## Begin Source passage

Other Android Bluetooth bugs you might see:

  • The Android Bluetooth subsystem floods the log with so many messages that it overflows after a few seconds.
  • Canceling while connecting sometimes blocks - although it shouldn’t.
  • Android does a kind of "half-connect", so that the connection-LED of the modem lights up, but the app hangs on the connect in a non-cancelable way.
  • Trying to connect to an already-connected modem hangs in a non-cancelable way

Writing your own code to read from the tracker

About synching

When you use the Razor AHRS in binary output mode and the board does not auto-reset (see next section) on connect, you can not tell where one output frame (yaw/pitch/roll) ends and the next one starts. That is because you tune in to the stream at a random position. Just send a synch request, e.g. #s12 to the Razor and it will reply with the synch token #SYNCH12\r\n. After that starts a new output frame. This mechanism is used in the Processing test sketch and the C++ and Android libraries.

## End Source passage

* Task statement
Answer the following from the passage on Android Bluetooth bugs and synching:
(a) What happens to the log because of the Android Bluetooth subsystem?
(b) With what synch token does the Razor reply to the request #s12?
(c) Where is the synch mechanism used?

## Begin Collected data

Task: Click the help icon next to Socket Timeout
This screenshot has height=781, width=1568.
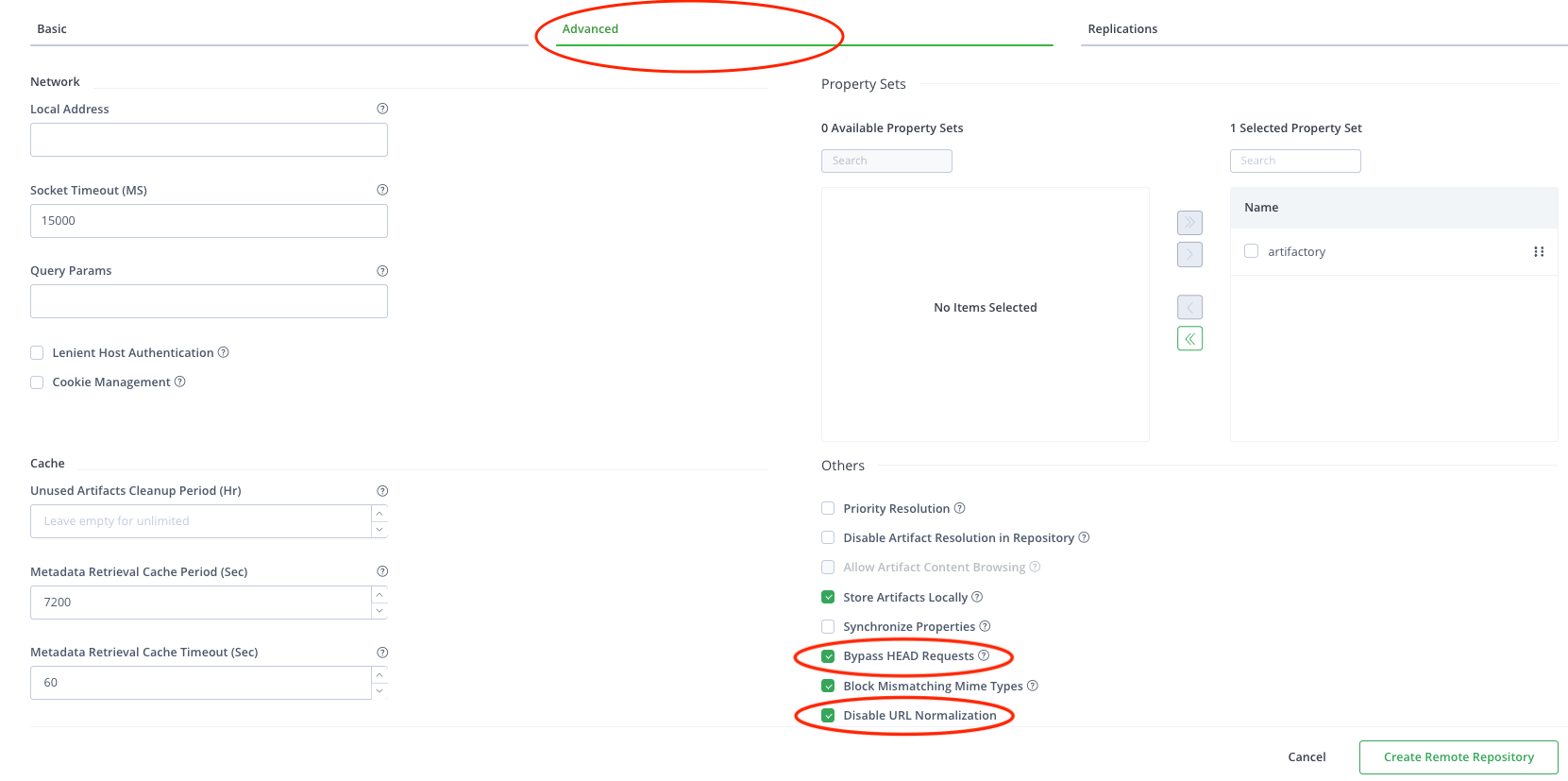Action: [x=382, y=190]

## End Collected data

* Exercise solution
(a) The subsystem floods the log with so many messages that the log overflows after a few seconds.
(b) It replies with #SYNCH12\r\n.
(c) It is used in the Processing test sketch and in the C++ and Android libraries.